• [Text under study]
★ ★ ★ ★
Wine lovers, get ready for a buzz kill. A new study has found that drinking two glasses of red wine a day can help lower blood pressure and reduce the risk of cardiovascular disease — but only if the alcohol has been removed.

Writing in the journal Circulation Research, Spanish investigators reported on 67 men with several cardiovascular risk factors or diabetes. The men spent three periods of four weeks each, enjoying either non-alcoholic red wine, red wine, or gin with their meals, switching to a different beverage at the end of every phase.

During the month they indulged in regular red wine or gin, the men’s blood pressures showed little or no change. But there was a drop in their blood pressure when they drank the non-alcoholic wine. The dip in pressure was modest — just a few points — but it translated into a 14 percent reduced risk for coronary heart disease and a 20 percent decrease in risk for strokes.
★ ★ ★ ★
• [Questions on the material]
a – According to the article on red wine and blood pressure, how many men took part in the Spanish study?
b – Write the next part of the article on red wine and blood pressure, picking up after its final sentence.
★ ★ ★ ★
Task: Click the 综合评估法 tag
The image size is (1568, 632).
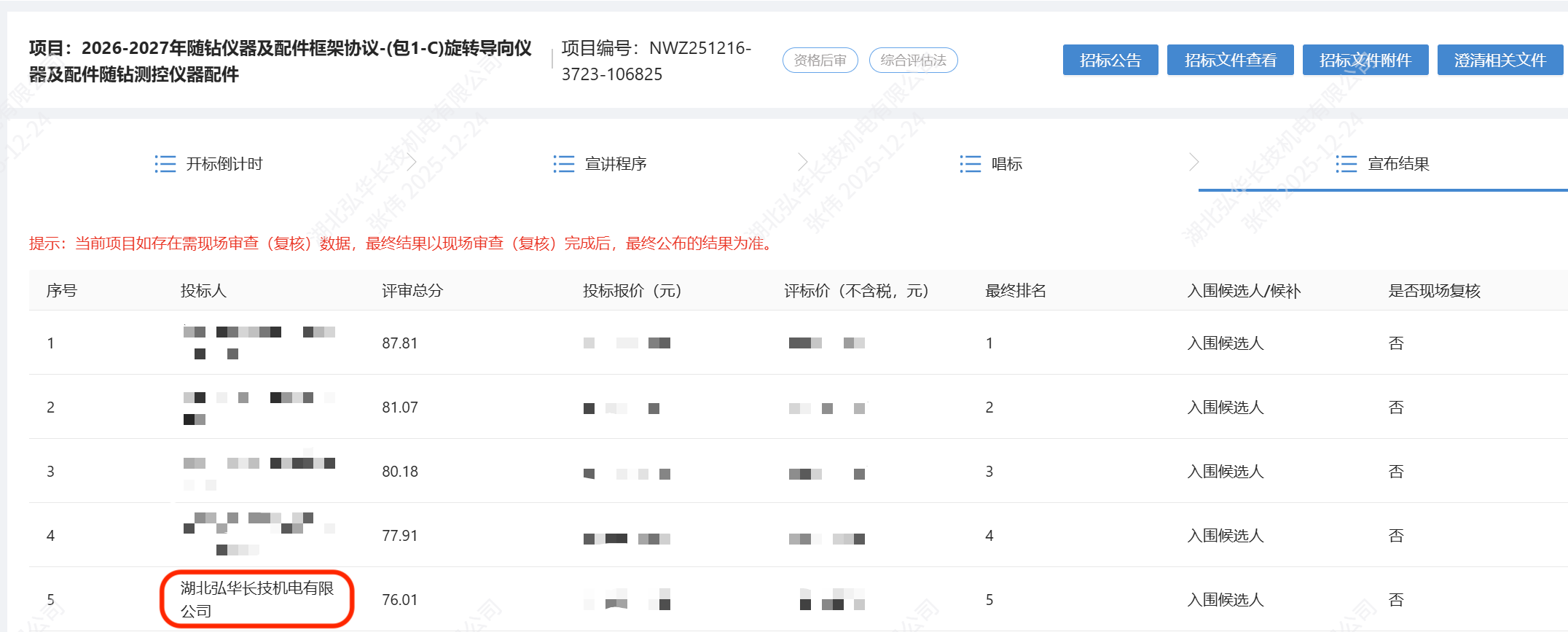Action: (913, 61)

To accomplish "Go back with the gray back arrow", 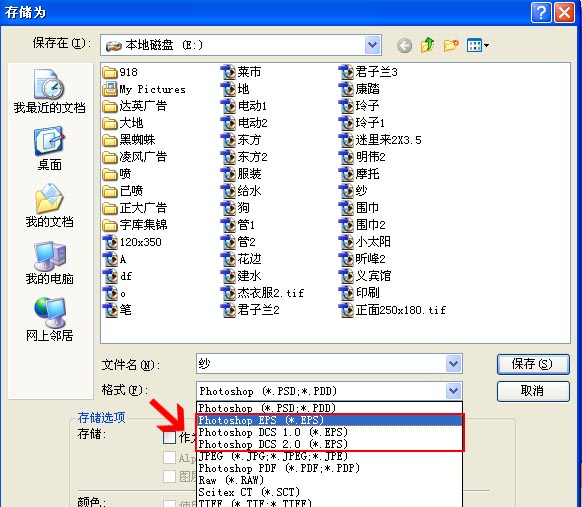I will [404, 46].
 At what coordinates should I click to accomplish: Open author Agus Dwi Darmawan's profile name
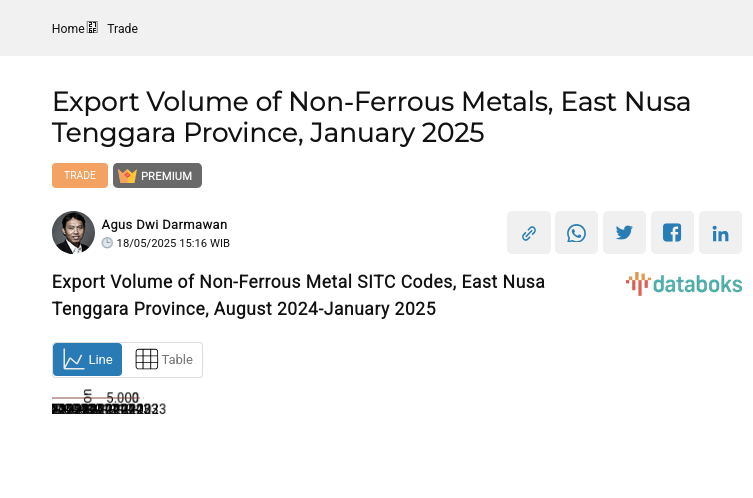[164, 224]
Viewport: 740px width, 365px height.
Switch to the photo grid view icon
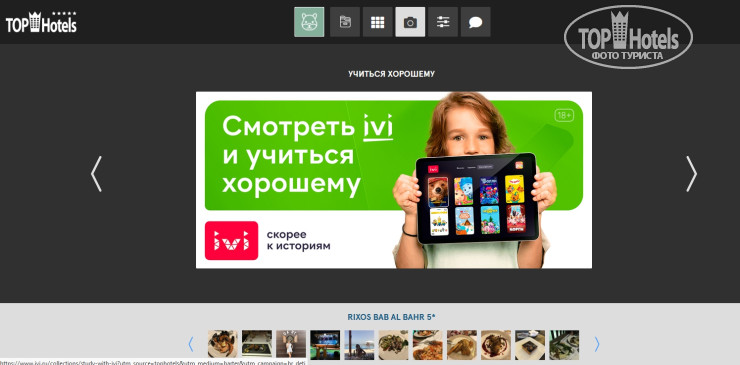click(x=378, y=22)
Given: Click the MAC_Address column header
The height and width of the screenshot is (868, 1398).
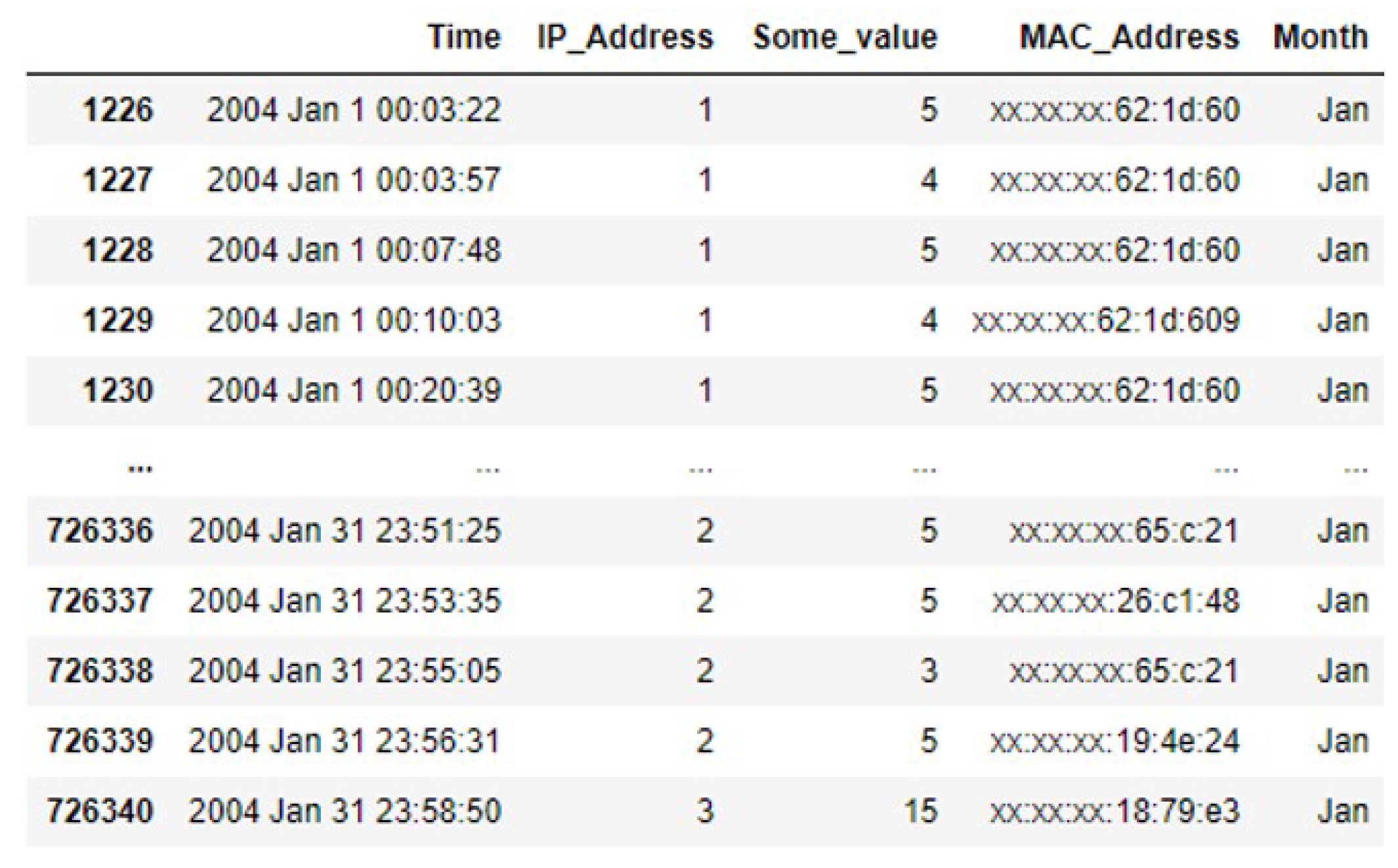Looking at the screenshot, I should click(1129, 37).
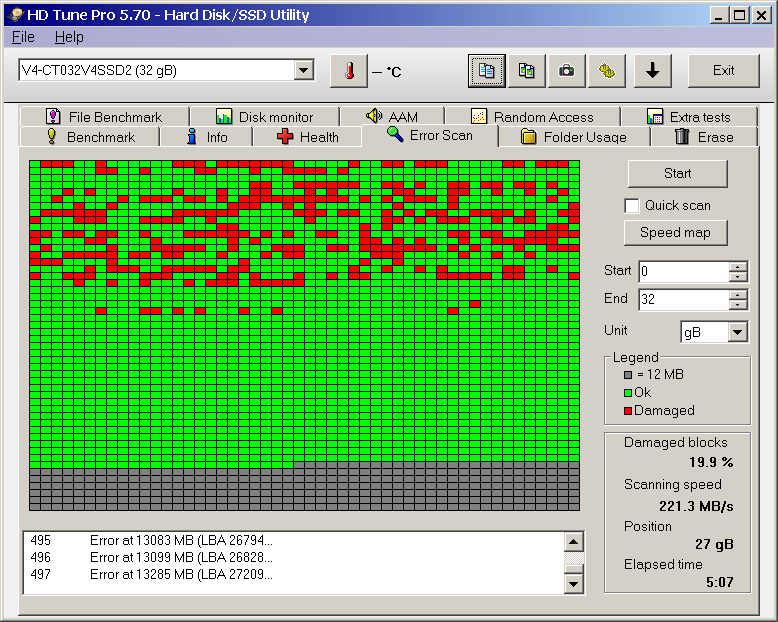Click the copy screenshot to clipboard icon
This screenshot has height=622, width=778.
coord(526,71)
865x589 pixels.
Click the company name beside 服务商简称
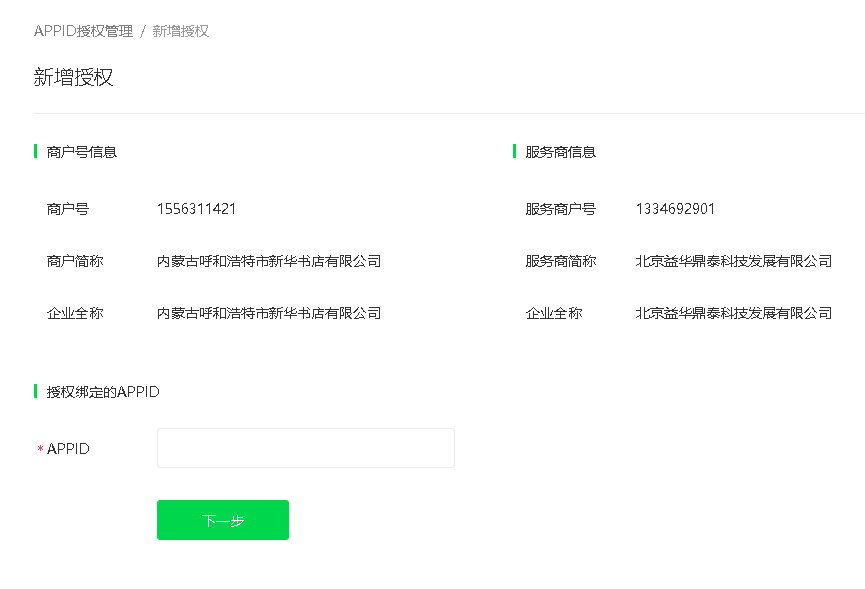(734, 261)
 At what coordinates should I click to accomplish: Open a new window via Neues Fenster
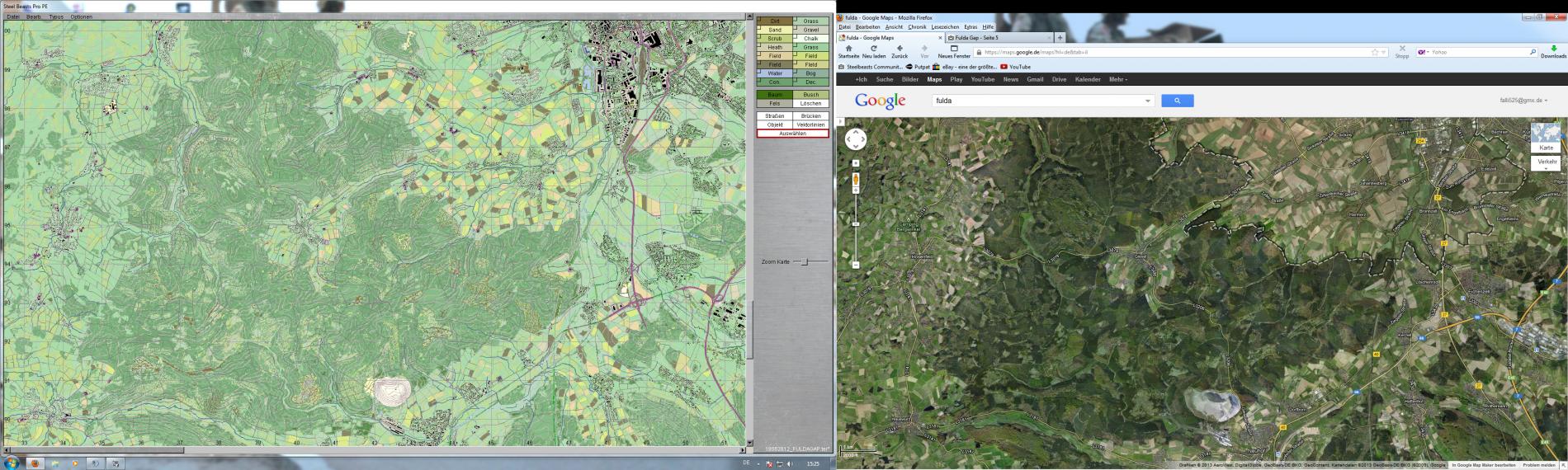[x=954, y=49]
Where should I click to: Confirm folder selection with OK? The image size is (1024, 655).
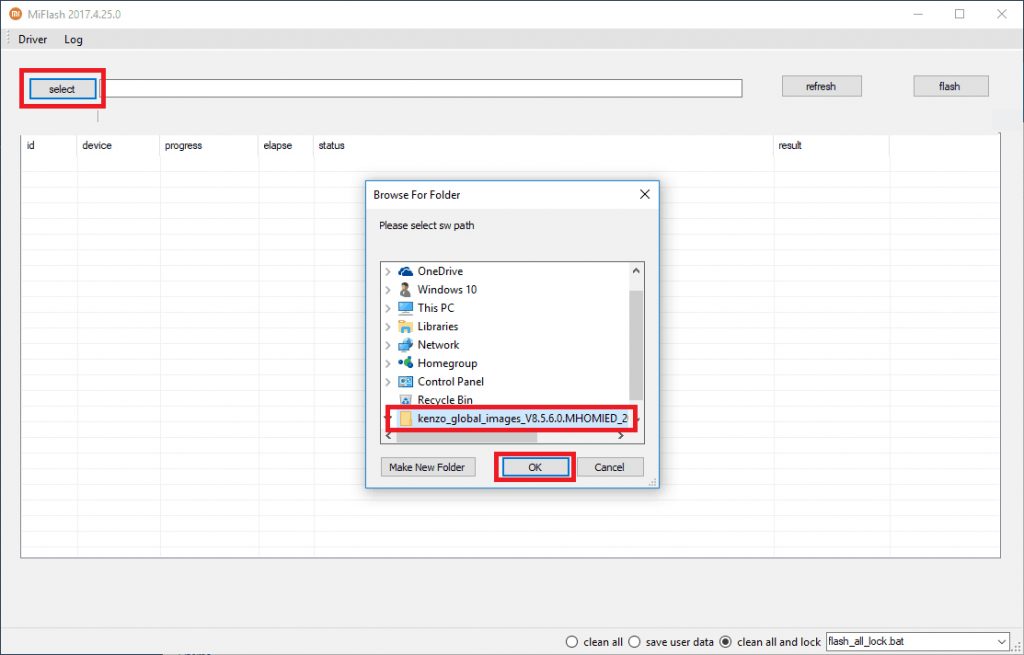[534, 467]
★ ★ ★ ★
• [Answers to the exercises]
a – 67 men.

b –
Chemical Benefits

Polyphenols are the antioxidant compounds in red wine thought to bestow its heart-healthy benefits, including reduced blood pressure. However, previous studies haven’t found that drinking red wine corresponds to a drop in blood pressure. Just last year a Dutch study reported that drinking a dairy beverage infused with polyphenols didn’t budge the blood pressures in those with mild hypertension.

Why would removing the alcohol from the wine improve pressure in this particular study? The authors speculate that the virgin wine increased nitric oxide in the bloodstream, a chemical that relaxes blood vessels.

Drinking alcoholic red wine raised nitric oxide slightly and gin, not at all. According to Dr. Franz Messerli, a cardiologist at St. Luke’s-Roosevelt Hospital in New York., this could mean that alcohol cancels out some of the good done by the antioxidants.